GIVEN DATA:
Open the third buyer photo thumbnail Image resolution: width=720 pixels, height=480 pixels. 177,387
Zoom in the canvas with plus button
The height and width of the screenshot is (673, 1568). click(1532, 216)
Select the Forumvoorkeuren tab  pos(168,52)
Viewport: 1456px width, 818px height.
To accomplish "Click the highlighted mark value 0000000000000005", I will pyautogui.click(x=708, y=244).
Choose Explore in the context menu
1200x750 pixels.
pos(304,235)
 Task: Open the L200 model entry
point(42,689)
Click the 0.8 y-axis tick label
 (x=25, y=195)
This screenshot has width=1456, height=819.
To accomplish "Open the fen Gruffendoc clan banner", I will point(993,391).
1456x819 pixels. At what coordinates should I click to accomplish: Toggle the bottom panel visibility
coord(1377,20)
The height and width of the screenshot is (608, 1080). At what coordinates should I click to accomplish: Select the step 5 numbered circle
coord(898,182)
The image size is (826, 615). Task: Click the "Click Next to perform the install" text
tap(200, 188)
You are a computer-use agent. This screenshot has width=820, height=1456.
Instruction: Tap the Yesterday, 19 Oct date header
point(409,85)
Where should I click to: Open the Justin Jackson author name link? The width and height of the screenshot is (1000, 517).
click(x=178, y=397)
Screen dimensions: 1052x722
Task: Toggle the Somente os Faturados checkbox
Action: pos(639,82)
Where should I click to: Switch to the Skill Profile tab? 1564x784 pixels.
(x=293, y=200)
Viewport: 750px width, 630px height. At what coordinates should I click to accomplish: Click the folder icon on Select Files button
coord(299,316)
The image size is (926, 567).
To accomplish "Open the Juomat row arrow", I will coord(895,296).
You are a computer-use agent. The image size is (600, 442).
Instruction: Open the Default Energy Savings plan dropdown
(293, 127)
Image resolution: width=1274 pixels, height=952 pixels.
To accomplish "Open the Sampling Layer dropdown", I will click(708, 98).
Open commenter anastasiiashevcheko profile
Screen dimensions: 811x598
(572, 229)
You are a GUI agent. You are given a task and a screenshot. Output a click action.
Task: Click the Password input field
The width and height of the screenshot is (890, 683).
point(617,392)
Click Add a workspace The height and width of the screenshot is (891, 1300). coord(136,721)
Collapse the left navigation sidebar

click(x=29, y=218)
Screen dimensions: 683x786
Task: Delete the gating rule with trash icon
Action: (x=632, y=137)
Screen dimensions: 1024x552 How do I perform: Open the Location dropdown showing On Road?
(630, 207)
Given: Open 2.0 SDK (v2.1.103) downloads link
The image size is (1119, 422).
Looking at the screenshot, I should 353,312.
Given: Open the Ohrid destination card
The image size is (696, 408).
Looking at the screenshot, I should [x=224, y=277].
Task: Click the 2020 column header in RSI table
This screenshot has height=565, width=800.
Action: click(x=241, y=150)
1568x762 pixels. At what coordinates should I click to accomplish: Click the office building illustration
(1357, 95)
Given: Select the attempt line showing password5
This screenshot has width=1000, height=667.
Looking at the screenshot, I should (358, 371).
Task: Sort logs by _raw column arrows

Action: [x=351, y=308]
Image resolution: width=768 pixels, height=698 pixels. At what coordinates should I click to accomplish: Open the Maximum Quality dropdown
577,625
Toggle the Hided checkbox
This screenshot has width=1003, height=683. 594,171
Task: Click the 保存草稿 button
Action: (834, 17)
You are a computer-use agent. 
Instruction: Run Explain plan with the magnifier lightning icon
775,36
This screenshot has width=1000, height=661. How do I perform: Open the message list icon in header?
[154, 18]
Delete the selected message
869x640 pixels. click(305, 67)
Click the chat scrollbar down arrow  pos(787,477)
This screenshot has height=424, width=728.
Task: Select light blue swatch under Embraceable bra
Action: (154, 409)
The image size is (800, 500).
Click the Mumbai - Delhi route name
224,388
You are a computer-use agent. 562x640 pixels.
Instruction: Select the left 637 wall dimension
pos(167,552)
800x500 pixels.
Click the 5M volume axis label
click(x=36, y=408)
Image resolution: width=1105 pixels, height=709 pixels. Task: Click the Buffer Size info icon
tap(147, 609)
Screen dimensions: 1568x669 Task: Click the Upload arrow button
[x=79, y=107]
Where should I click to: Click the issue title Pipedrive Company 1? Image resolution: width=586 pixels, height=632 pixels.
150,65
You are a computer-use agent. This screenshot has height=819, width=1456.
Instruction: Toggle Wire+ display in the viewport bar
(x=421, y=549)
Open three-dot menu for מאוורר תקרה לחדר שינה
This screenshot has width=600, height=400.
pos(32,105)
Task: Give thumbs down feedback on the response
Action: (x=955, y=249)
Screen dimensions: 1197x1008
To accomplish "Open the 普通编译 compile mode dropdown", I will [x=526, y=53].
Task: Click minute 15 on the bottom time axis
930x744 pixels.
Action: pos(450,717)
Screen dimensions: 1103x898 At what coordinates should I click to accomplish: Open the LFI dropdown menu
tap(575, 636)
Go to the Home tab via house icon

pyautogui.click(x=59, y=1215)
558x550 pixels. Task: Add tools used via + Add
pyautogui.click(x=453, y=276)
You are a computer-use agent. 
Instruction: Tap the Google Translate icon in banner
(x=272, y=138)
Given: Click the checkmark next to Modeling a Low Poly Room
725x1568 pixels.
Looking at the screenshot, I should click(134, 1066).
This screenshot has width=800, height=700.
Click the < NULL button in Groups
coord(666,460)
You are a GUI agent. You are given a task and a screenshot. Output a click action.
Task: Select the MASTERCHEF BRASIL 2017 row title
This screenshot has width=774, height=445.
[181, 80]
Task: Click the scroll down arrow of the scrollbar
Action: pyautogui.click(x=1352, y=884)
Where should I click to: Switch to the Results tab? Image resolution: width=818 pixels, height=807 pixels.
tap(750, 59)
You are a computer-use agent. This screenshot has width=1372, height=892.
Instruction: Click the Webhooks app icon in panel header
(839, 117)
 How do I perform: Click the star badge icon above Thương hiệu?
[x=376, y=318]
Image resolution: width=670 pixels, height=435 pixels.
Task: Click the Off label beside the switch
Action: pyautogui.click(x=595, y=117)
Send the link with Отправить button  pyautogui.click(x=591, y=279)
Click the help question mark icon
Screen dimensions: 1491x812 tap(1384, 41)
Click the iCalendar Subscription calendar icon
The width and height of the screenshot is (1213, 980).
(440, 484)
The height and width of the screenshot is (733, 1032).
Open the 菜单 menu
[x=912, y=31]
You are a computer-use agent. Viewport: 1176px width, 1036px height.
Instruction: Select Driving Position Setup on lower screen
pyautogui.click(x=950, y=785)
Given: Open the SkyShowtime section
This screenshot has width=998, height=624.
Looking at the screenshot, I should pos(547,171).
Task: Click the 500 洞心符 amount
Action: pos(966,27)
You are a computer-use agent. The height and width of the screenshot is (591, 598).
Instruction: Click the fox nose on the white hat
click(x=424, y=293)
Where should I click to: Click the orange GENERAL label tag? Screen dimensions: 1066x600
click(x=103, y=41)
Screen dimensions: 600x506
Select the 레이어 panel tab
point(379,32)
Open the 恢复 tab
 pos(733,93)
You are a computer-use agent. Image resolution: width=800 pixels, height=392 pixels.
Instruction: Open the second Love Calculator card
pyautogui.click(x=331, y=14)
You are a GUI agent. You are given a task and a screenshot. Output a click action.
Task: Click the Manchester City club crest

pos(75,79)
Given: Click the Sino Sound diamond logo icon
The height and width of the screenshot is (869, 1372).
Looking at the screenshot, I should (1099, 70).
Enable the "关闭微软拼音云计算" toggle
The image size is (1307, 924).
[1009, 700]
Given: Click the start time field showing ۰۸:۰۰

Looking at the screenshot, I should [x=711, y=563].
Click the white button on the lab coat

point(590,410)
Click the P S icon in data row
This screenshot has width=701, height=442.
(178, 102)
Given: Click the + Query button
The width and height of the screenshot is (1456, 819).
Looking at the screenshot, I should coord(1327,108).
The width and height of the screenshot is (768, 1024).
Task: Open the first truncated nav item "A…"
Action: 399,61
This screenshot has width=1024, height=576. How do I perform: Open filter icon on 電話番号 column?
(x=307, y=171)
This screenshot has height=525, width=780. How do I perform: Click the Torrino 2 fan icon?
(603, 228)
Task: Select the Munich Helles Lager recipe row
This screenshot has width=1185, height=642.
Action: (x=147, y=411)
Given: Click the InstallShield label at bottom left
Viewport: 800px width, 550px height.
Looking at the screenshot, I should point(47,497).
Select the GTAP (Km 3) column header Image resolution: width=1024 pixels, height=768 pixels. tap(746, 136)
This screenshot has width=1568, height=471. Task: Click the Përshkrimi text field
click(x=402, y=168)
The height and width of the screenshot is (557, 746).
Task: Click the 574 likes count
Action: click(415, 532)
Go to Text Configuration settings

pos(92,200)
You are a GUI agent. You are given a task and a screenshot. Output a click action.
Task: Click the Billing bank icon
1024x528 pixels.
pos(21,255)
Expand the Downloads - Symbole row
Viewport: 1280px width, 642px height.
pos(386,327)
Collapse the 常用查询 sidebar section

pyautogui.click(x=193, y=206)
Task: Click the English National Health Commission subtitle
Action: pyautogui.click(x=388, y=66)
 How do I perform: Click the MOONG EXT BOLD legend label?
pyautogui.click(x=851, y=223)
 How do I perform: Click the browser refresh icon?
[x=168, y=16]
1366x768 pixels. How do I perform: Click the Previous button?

WHAT TO WORK ON:
Among the records above, repeat exactly the line with "This screenshot has width=800, height=700.", the line with "Given: Click the Sino Sound diamond logo icon", and every line in between, and only those.

OUTPUT FOR THIS TASK:
This screenshot has width=800, height=700.
Click the < NULL button in Groups
coord(666,460)
You are a GUI agent. You are given a task and a screenshot. Output a click action.
Task: Select the MASTERCHEF BRASIL 2017 row title
This screenshot has width=774, height=445.
[181, 80]
Task: Click the scroll down arrow of the scrollbar
Action: pyautogui.click(x=1352, y=884)
Where should I click to: Switch to the Results tab? Image resolution: width=818 pixels, height=807 pixels.
tap(750, 59)
You are a computer-use agent. This screenshot has width=1372, height=892.
Instruction: Click the Webhooks app icon in panel header
(839, 117)
 How do I perform: Click the star badge icon above Thương hiệu?
[x=376, y=318]
Image resolution: width=670 pixels, height=435 pixels.
Task: Click the Off label beside the switch
Action: pyautogui.click(x=595, y=117)
Send the link with Отправить button  pyautogui.click(x=591, y=279)
Click the help question mark icon
Screen dimensions: 1491x812 tap(1384, 41)
Click the iCalendar Subscription calendar icon
The width and height of the screenshot is (1213, 980).
(440, 484)
The height and width of the screenshot is (733, 1032).
Open the 菜单 menu
[x=912, y=31]
You are a computer-use agent. Viewport: 1176px width, 1036px height.
Instruction: Select Driving Position Setup on lower screen
pyautogui.click(x=950, y=785)
Given: Open the SkyShowtime section
This screenshot has width=998, height=624.
Looking at the screenshot, I should pos(547,171).
Task: Click the 500 洞心符 amount
Action: pos(966,27)
You are a computer-use agent. The height and width of the screenshot is (591, 598).
Instruction: Click the fox nose on the white hat
click(x=424, y=293)
Where should I click to: Click the orange GENERAL label tag? Screen dimensions: 1066x600
click(x=103, y=41)
Screen dimensions: 600x506
Select the 레이어 panel tab
point(379,32)
Open the 恢复 tab
 pos(733,93)
You are a computer-use agent. Image resolution: width=800 pixels, height=392 pixels.
Instruction: Open the second Love Calculator card
pyautogui.click(x=331, y=14)
You are a GUI agent. You are given a task and a screenshot. Output a click action.
Task: Click the Manchester City club crest

pos(75,79)
Given: Click the Sino Sound diamond logo icon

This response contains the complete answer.